Surprising things have been happening lately. First, is the judge who thought he was still in his home territory. He illegally parked his car and promptly got apprehended with his license plates removed. He apparently considered that a mortal sin against someone feeling privileged.
Personally, we were never in favor of the unilateral removal of license plates. But then the judge should have done what we failed to do a long time ago, and that is to test the validity of the practice of removing license plates before the proper courts. It had once been tested, but in a decision limited to Metro Manila.
Instead, the judge went back home, and in the comfort and safety of his court, issued a subpoena to the law enforcement officers who removed his license plate. We understand that he would later withdraw the subpoena he unilaterally issued and may now be seeking channels of communication to city officials who are obviously pissed off with him.
A subpoena is supposed to be a remedy to secure the attendance of witnesses to a pending court or other proceeding. It is an incident to a pending principal action.

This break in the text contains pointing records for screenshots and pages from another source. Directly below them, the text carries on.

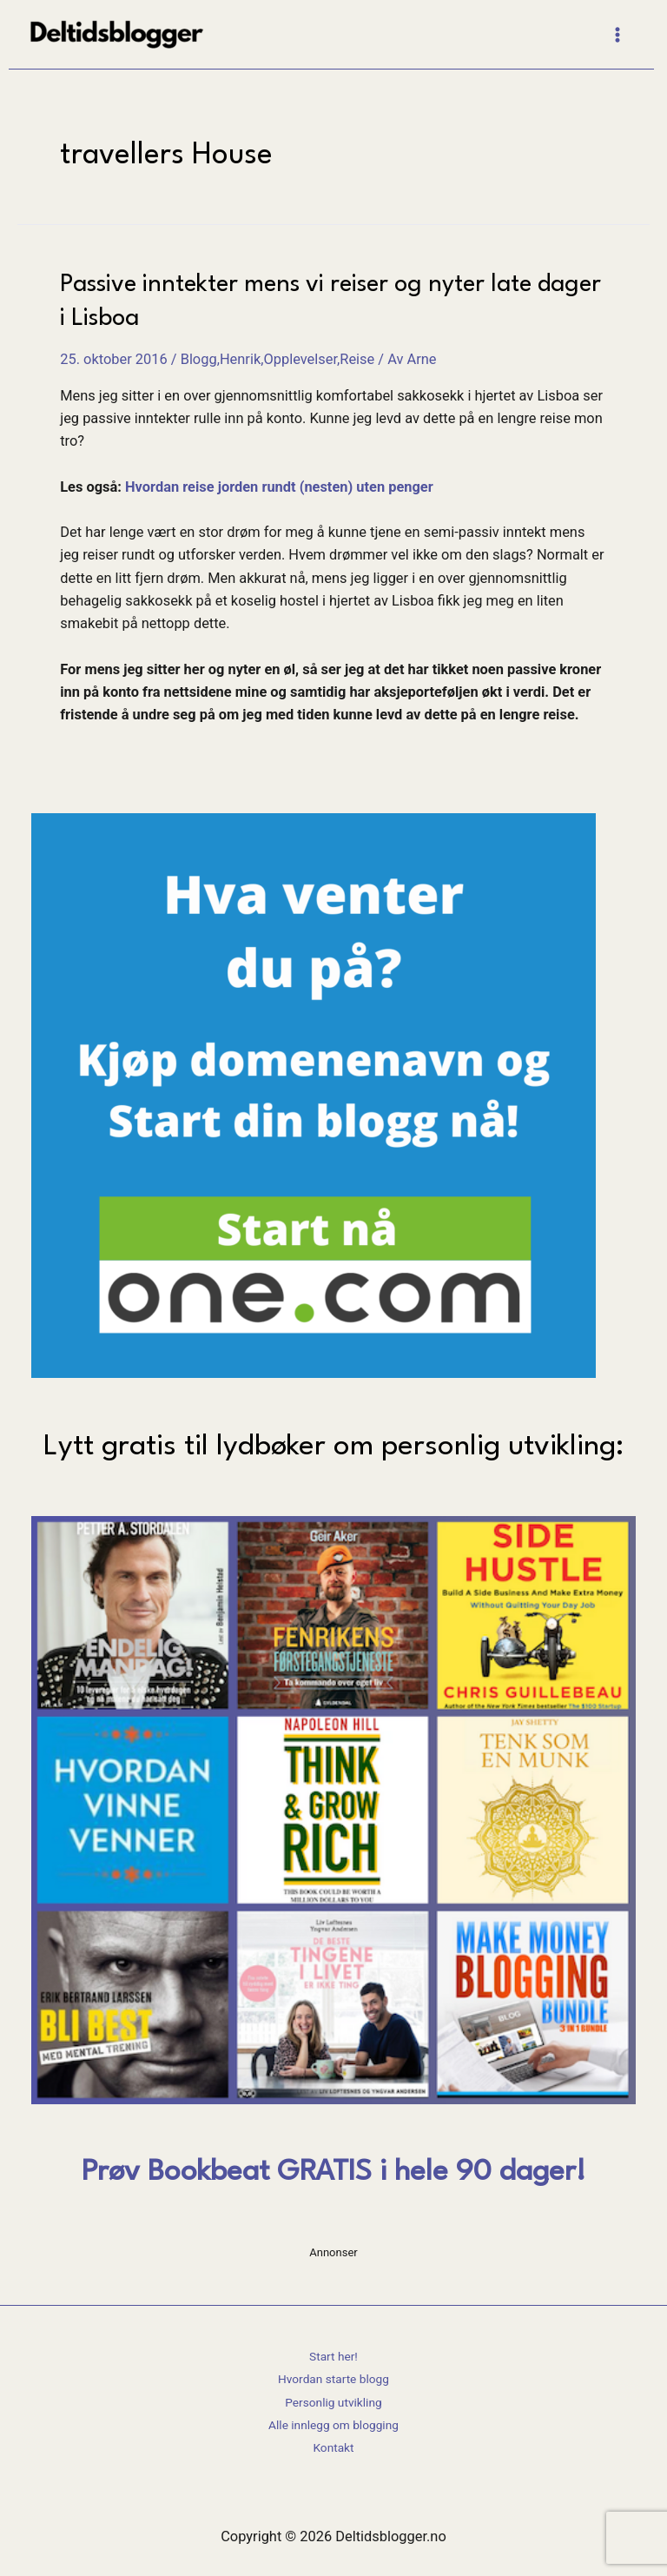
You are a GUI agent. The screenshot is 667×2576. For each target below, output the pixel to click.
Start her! (333, 2356)
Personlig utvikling (333, 2402)
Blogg (199, 359)
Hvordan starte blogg (333, 2379)
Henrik (240, 359)
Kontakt (333, 2447)
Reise (357, 359)
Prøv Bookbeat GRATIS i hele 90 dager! (333, 2172)
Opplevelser (300, 359)
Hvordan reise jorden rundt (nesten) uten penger (279, 487)
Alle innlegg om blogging (333, 2425)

The order of the court that we saw on the Internet shows that the subpoena was issued for an alleged charge for indirect contempt. Under the law, indirect contempt is initiated by a written charge, furnished to the respondents. Then the respondents are given the opportunity to comment. The issuance of a subpoena may hardly be the way provided by the rules.
And again, the rules state that a subpoena is effective only if the witness who is summoned resides within 100 kilometers from the court issuing a subpoena. The last we checked, Baguio is some 153 kilometers from the judge rules supreme. The Baguio officers did not have to comply.
Initially, Larry Gacayan and I could not find the name of the judge in the official roll of lawyers. Our search showed that he was not in the Supreme Court list and another list in the Internet. Subsequently someone discovered his name and forwarded it to us. Strange that he was not in the lists that we examined. This mistakenly led Larry and I to initially suspect he was some fake lawyer and therefore a fake judge.
Then we heard that the City Council declared the judge as persona non grata in Baguio. We hope that move was studied well, with all bases covered.
The last time someone was declared persona non grata by a local government, we quickly filed anti-graft cases against the council members who passed it, and the mayor who approved it and they were ordered suspended by the court. This was when journalist Jimmy Laking was declared persona non grata by the municipal officials of La Trinidad. To the relief of everyone, the case was subsequently settled.
The present case may be different only in the sense that the one who was declared persona non grata is a judge. If the measure was meant to be some administrative or disciplinary action, it may run against the constitutional rule that only the Supreme Court has initial jurisdiction to discipline a member of the judiciary.
Finally, the Supreme Court has ruled on ancestral lands in Baguio. It was some sort of a valedictory from retiring Justice Antonio Carpio, who admittedly may be the best Chief Justice we never had.
It looks like Baguio is somehow the favorite subject of valedictory decisions of retiring Justices of the Supreme Court. When Justice Samuel Martires retired from the Supreme Court, his valedictory Baguio decision dealt with the Busol watershed.
He ruled against the National Commission on Indigenous Peoples and in favor of the city’s action in protecting Busol as the “source of a basic necessity of the people of Baguio and other neighboring communities.” Justice, now Ombudsman, Martires wrote that: “Any danger to the sustainability of the Busol Water Reserve affects not only individuals or families inside the watershed but also the entire community relying on it as a source of a basic human necessity – water.” “The preservation of the Busol Forest Reserve involves public interest as it would have a significant impact on the water supply for the City of Baguio.”
Justice Carpio now comes, and his Baguio “valedictory” is also a push back against the NCIP. He upholds what is written in the Indigenous People’s Right Act, that the city, with certain exceptions, is exempt from the coverage of the IPRA law and therefore the NCIP has no legal authority to issue Certificate of Ancestral Land Titles and Certificate of Ancestral Domain Titles in Baguio. Baguio shall remain to be governed by its Charter.
Incidentally, the town of Narvacan, Ilocos Sur has opened a search for Miss Narvacan 2019, in connection with its town fiesta from Dec. 8 to 14. The contest has been made expressly open, also to those coming from the Ilocos region, Baguio, and the rest of the Cordillera.
Some people have expressed concern as to why Baguio and the rest of the Cordillera are included. They blame this on the vice mayor of Narvacan, who perhaps mistakenly think that Baguio and the rest of the Cordillera is included within the jurisdiction of Narvacan.